Exercise prompt
Could you reproduce the lines below from the one with "Expand the new tab profile dropdown chevron" through the one with "Edit the GPC"? Keep both ends and add nothing.

(Stored items)
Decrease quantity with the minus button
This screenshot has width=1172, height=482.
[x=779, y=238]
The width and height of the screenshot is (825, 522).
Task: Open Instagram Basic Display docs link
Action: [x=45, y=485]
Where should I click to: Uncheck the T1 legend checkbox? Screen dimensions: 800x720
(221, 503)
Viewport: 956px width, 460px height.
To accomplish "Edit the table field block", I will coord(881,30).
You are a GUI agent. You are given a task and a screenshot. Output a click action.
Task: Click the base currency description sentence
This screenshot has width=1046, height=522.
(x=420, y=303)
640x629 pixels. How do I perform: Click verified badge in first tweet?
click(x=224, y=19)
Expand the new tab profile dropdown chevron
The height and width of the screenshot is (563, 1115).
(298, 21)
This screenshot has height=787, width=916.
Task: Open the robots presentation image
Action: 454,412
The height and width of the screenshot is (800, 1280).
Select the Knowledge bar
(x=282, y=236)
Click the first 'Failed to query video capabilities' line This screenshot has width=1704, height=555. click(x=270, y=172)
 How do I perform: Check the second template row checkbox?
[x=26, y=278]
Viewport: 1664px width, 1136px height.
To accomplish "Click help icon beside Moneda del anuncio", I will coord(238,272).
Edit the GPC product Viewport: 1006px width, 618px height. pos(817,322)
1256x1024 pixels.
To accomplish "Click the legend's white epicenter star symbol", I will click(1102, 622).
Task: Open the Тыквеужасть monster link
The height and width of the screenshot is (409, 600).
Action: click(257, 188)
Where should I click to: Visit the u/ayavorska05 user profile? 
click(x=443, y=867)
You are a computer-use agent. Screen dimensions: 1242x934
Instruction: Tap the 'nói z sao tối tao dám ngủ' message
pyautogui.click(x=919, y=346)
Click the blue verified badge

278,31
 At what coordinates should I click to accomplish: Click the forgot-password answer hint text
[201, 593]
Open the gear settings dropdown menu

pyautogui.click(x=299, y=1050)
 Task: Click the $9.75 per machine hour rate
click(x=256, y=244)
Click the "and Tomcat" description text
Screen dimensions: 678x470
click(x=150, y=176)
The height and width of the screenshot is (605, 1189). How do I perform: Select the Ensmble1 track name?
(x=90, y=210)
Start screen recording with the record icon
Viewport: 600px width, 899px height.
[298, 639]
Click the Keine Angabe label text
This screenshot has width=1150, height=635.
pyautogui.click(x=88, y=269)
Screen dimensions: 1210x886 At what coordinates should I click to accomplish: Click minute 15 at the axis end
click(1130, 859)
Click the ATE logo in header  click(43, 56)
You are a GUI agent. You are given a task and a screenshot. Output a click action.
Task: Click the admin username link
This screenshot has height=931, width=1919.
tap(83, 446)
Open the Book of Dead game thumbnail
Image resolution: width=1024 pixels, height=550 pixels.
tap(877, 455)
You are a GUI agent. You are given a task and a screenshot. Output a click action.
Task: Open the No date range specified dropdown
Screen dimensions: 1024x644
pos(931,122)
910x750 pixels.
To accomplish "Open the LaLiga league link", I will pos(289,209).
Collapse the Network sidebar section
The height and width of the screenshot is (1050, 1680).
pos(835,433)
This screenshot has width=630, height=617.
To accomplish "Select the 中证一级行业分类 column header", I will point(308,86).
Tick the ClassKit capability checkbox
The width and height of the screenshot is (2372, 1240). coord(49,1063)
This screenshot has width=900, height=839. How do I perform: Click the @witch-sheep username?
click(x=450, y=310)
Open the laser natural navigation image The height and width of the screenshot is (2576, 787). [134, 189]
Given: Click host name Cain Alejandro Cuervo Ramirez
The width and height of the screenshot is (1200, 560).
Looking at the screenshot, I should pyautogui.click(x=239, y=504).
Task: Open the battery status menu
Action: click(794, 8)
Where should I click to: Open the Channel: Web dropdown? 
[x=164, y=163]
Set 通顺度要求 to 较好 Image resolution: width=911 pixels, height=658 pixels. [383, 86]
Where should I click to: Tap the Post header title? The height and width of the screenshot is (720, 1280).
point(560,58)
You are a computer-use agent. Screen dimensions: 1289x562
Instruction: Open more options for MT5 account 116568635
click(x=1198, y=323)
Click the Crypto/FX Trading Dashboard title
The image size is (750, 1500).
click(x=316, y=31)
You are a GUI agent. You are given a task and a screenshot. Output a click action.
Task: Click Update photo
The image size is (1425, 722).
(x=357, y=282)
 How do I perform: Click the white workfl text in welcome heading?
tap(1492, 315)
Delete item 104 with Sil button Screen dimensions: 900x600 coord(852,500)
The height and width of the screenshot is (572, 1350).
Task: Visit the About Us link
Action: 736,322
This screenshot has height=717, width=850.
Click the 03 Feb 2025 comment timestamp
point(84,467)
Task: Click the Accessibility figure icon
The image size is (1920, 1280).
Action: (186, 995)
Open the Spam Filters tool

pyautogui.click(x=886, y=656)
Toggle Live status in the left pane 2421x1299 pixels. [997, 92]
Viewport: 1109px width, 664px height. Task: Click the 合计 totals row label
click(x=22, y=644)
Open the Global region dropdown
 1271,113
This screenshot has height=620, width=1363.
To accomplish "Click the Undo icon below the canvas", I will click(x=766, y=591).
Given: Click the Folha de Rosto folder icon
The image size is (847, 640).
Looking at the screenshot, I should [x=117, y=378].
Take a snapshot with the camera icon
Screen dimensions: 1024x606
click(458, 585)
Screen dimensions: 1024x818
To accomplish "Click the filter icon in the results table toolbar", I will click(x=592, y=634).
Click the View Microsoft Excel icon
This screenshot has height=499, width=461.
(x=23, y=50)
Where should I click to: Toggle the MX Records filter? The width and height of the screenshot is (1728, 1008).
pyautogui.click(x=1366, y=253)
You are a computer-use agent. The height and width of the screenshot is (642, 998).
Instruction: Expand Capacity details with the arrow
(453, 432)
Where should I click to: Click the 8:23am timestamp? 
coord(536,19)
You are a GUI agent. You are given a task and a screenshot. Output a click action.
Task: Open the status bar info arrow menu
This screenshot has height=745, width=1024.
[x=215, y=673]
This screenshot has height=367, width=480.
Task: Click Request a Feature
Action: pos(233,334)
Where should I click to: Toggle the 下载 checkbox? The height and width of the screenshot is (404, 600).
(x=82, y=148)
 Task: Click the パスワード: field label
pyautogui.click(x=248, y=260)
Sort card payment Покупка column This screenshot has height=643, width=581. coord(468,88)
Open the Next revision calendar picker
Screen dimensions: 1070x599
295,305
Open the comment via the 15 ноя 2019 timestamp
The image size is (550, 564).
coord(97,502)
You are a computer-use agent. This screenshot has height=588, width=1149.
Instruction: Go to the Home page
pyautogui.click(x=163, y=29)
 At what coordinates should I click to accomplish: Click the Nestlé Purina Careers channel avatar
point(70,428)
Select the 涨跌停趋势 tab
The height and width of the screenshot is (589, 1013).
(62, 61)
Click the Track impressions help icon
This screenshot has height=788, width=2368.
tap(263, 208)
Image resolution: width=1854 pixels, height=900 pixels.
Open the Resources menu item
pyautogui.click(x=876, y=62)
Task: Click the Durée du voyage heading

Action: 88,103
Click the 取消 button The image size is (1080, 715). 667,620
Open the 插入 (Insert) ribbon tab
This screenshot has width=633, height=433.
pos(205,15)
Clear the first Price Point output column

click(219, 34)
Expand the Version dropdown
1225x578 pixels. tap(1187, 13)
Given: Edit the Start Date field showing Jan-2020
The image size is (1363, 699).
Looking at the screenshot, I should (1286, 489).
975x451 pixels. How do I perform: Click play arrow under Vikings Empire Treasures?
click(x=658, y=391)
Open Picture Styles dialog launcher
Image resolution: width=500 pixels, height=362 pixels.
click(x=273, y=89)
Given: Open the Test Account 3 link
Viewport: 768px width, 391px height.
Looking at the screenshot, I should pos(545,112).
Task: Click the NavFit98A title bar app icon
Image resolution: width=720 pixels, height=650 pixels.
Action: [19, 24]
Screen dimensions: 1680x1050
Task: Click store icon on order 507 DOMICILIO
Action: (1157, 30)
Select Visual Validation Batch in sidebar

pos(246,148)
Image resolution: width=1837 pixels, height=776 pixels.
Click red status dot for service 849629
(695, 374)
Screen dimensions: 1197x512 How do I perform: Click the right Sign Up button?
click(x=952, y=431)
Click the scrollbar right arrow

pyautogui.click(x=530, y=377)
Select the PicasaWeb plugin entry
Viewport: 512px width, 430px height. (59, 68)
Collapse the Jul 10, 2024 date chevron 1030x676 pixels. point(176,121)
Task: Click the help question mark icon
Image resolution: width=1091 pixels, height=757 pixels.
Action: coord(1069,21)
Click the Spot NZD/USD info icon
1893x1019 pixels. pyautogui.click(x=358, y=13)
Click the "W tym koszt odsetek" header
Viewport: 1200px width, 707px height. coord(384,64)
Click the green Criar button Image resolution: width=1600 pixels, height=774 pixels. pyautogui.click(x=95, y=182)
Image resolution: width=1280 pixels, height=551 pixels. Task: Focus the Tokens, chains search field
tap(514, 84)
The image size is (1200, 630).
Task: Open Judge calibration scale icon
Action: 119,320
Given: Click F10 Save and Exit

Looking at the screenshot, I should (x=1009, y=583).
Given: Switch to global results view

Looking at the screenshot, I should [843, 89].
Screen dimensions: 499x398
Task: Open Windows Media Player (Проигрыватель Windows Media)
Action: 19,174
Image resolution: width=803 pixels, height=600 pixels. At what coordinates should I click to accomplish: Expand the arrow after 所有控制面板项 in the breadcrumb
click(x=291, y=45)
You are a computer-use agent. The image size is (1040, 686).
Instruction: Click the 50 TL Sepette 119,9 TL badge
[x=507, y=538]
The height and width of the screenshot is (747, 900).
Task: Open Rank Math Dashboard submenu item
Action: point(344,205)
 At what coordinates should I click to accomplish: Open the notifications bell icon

Final answer
Expand the new tab profile dropdown chevron
The height and width of the screenshot is (563, 1115).
(298, 21)
This screenshot has height=787, width=916.
Task: Open the robots presentation image
Action: 454,412
The height and width of the screenshot is (800, 1280).
Select the Knowledge bar
(x=282, y=236)
Click the first 'Failed to query video capabilities' line This screenshot has width=1704, height=555. click(x=270, y=172)
 How do I perform: Check the second template row checkbox?
[x=26, y=278]
Viewport: 1664px width, 1136px height.
To accomplish "Click help icon beside Moneda del anuncio", I will coord(238,272).
Edit the GPC product Viewport: 1006px width, 618px height. pos(817,322)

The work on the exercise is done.